59 On the eighth day they came to circumcise the child, and they were going to name him Zechariah after his father.

60But his mother said, ‘No; he is to be called John.’ 61They said to her, ‘None of your relatives has this name.’ 62Then they began motioning to his father to find out what name he wanted to give him. 63He asked for a writing-tablet and wrote, ‘His name is John.’ And all of them were amazed.

john-baptist-circumcisionZechariah, Elizabeth, and her family are obedient, “righteous”, religiously observant Jews. They follow tradition to the letter of the law – “On the eighth day they came to circumcise the child.”

But then, without hesitation, Zechariah and Elizabeth break with tradition. They choose for their son a name that is not part of the family heritage. He should be known as Zechariah in honour of his father; instead they name him John even though, as the cultural gatekeepers tell Elizabeth, “None of your relatives has this name.”

Zechariah and Elizabeth are responding to something deeper than tradition. Certainly, they honour the traditions of their belief system; they respect the rites and rituals of their faith. Zechariah is a priest.  But they understand that traditions do not exist to serve themselves.

Tradition is scaffolding upon which to erect the spiritual life.

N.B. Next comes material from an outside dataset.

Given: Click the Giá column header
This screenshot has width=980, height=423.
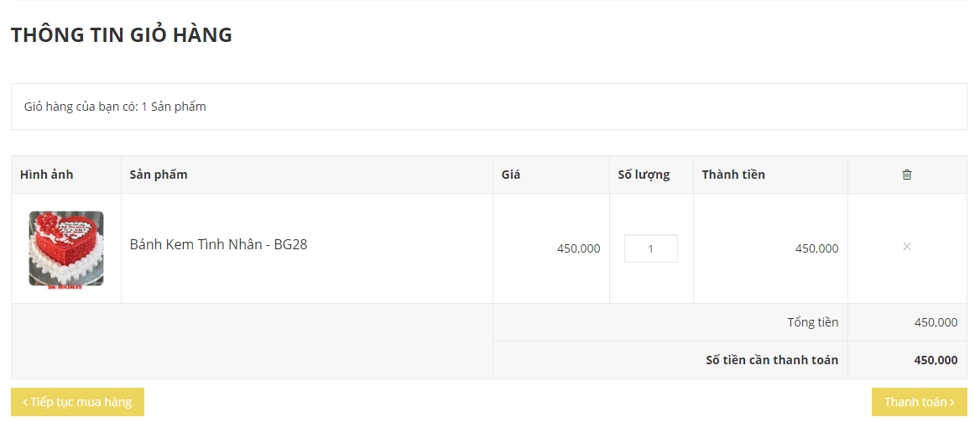Looking at the screenshot, I should pyautogui.click(x=511, y=175).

But when the structure becomes rigid and binding, instead of facilitating the heart opening that is the purpose of all spiritual practice, it restricts the flow of life. That which was intended to bring life, instead brings death.

When Jesus grew to become a profound spiritual teacher, he said,

The sabbath was made for humankind, and not humankind for the sabbath. (Mark 2:27).

The sabbath is not an end in itself. The sabbath tradition serves to create space for human flourishing. In order to grow into the depths of the spirit, I need both the structure of tradition and the freedom of the inner stirring of the Spirit within my heart.

What are the traditions I practice which give shape and form to my spiritual journey?

What are the signs that a particular tradition has become a source of bondage rather than an instrument of growing more deeply into the freedom for which I was created?